* EXCERPT
[start]

Rabi Nebu Issabey to Receive Mesopotamian Achievement Award

(Rabi Nebu Issabey at younger age)

By Arbella Issabey

Rabi Nebu Issabey will be honored with the Mesopotamian Achievement Award at our 6th Annual event as “Raab-Musiqooreh (Master of Musicians) for his selfless and unconditional dedication to the advancement of Assyrian classical music. His masterpiece, composed in honor of the Assyrian Patriarch, Mar Benyamin Shimun, will be our feature presentation.

Nebu Juel Issabey, was born in Tabriz, Iran to Harriet and Juel Issabey. Nebu’s father was a native of Urmia and a graduate of Sorbonne University in France. But it was Nebu’s mother, a graduate of the American College in Tehran, who instilled the first tastes of music in Nebu. At age four, his mother began teaching him the violin and in the next few years he taught himself the piano.

With the foundation set by his mother and his innate talent, Nebu began studying with the great Italian violin virtuoso, Luigi Pazanari, and renowned French violinist, Tina Montofel. After 12 years of studying with Pazanari and Montofel, Nebu made his debut at the age of 26 and gave many violin recitals, playing the works of Beethoven, Brahms, and Sibelius, among many others. It was during this period that he won many highly coveted “Pazanari Prizes.”
In 1955, Nebu went to Lausanne, Switzerland to begin his studies in conducting under the great Swiss conductor, Ernest Ansermet. Upon his return to Iran, Nebu organized the first Assyrian choral group in Tehran, Nineveh Choir. Although the group had started at about 30 members, by 1960 the choir had reached nearly 100 members. The Nineveh Choir gave many choral concerts in Abadan, Tehran, and Ahwaz, performing such well-known pieces as Bach’s Motet No. 3, Handel’s Messiah and Gabriel Foure’s Requiem, as well as, Nebu’s own nationalistic and romantic works.

It was these aforementioned pieces by western composers that earned Nebu and the Nineveh Choir great recognition by the Iranian Fine Arts Council. In 1966, the Council chose the Nineveh Choir as the leading choral group in the country. Nebu and his choir performed before the Shah of Iran, where Nebu was officially presented to His Majesty.

During the busy but successful years of the Nineveh Choir, Nebu still found time to devote to his nation. In 1961, Nebu organized choirs for both the Assyrian Church of the East and the Assyrian Catholic churches.

[end]

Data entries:
[start]

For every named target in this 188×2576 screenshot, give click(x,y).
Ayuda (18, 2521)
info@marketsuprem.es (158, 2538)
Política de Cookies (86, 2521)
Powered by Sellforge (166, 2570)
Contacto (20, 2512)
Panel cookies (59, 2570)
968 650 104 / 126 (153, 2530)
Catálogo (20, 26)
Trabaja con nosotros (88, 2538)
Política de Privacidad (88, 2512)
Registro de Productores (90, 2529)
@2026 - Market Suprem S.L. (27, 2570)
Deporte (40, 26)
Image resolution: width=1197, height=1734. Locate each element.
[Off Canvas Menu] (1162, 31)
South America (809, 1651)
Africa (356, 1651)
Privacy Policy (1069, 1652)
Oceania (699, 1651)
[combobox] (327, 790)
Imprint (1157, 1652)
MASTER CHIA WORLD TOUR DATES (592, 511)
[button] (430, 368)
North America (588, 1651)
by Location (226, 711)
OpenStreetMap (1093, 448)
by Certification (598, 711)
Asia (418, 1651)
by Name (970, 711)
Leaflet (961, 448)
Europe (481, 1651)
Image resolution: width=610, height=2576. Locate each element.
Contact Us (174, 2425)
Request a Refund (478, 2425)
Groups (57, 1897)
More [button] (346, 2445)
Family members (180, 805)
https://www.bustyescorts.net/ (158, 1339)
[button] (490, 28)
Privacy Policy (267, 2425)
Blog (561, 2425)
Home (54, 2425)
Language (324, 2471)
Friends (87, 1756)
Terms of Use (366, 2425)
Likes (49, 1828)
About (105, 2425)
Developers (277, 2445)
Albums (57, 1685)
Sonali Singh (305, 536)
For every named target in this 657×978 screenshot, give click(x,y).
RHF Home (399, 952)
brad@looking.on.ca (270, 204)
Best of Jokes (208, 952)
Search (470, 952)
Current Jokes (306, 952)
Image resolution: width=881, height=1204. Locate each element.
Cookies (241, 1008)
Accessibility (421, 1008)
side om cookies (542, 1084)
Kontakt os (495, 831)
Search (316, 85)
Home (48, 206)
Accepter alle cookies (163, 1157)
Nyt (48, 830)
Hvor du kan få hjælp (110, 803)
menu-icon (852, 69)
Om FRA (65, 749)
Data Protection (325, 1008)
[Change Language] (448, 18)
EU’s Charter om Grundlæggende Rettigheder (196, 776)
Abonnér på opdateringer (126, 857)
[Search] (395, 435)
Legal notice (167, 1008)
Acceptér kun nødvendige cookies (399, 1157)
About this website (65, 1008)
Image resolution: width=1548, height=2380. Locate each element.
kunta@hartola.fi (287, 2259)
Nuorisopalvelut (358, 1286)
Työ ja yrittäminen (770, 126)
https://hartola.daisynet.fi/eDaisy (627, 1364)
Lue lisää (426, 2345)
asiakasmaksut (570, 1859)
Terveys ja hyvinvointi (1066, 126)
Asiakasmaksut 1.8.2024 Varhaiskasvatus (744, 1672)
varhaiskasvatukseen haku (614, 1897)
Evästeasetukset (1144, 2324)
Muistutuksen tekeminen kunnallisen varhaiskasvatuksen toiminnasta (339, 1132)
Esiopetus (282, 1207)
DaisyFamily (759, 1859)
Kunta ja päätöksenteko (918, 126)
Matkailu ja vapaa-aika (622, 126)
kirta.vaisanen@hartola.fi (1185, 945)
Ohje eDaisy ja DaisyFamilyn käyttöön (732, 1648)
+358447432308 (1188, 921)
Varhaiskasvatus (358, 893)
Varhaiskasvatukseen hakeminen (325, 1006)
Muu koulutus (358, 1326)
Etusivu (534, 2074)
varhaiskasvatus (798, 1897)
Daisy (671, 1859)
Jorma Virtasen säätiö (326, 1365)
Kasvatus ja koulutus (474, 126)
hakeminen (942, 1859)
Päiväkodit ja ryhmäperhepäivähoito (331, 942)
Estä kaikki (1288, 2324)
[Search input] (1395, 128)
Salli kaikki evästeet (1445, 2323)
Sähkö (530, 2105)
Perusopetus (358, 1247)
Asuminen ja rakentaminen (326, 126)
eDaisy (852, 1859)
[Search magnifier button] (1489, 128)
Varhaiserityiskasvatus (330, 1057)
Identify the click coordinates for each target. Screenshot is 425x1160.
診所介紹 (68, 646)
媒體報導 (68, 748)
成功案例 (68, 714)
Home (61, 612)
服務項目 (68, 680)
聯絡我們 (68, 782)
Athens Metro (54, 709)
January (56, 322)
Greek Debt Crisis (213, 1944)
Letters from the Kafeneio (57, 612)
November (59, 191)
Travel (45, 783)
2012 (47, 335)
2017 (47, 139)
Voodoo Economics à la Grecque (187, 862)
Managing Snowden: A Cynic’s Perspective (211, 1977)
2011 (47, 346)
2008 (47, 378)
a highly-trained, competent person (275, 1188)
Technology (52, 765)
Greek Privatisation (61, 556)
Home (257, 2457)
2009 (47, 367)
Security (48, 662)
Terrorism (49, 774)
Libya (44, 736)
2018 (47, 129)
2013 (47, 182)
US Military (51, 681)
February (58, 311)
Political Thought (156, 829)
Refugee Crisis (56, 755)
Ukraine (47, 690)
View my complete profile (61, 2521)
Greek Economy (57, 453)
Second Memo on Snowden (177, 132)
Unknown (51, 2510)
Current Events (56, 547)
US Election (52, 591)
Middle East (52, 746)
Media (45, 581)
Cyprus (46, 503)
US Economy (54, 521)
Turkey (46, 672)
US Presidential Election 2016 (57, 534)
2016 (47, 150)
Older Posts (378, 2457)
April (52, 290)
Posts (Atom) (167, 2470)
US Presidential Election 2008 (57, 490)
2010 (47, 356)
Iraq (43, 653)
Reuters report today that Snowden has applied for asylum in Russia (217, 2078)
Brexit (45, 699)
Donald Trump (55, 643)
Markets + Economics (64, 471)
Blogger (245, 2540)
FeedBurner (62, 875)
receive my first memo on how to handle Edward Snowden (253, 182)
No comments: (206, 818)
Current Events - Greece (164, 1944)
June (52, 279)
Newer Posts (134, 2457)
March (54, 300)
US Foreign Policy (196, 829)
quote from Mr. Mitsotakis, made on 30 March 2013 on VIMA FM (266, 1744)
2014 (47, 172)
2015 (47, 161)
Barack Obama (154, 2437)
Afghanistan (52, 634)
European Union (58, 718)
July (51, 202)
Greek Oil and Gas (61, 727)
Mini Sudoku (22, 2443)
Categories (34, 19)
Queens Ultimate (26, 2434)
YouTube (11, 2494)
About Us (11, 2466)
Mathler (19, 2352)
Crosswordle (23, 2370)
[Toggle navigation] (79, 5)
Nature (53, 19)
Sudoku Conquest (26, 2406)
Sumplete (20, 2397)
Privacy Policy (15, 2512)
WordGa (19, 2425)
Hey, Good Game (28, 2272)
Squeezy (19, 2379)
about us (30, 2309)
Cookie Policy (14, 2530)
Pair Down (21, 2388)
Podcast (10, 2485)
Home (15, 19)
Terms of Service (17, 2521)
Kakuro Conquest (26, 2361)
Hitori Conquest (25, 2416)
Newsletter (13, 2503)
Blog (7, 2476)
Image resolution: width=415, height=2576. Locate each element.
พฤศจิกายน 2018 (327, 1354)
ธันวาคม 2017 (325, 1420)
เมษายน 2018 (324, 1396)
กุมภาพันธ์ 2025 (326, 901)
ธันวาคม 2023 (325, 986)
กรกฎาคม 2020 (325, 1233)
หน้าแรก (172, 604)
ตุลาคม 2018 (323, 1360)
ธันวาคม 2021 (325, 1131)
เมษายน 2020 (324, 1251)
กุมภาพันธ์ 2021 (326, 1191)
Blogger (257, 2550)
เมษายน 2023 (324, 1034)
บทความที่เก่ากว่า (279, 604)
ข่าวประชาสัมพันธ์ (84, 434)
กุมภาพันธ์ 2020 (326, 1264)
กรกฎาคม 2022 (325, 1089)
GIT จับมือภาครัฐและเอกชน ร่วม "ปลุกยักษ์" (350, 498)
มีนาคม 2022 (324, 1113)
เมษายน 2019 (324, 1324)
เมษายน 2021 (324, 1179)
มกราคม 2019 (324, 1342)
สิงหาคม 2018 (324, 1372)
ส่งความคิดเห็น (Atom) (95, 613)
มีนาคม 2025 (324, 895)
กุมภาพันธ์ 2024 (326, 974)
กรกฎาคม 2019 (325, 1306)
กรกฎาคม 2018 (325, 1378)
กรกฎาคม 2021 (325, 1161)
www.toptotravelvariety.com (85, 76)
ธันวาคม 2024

[end]

Copy, word for word, the passage of the article on Rabi Nebu Issabey that begins with the words containing "In 1955, Nebu" and ends with "and romantic works.".

In 1955, Nebu went to Lausanne, Switzerland to begin his studies in conducting under the great Swiss conductor, Ernest Ansermet. Upon his return to Iran, Nebu organized the first Assyrian choral group in Tehran, Nineveh Choir. Although the group had started at about 30 members, by 1960 the choir had reached nearly 100 members. The Nineveh Choir gave many choral concerts in Abadan, Tehran, and Ahwaz, performing such well-known pieces as Bach’s Motet No. 3, Handel’s Messiah and Gabriel Foure’s Requiem, as well as, Nebu’s own nationalistic and romantic works.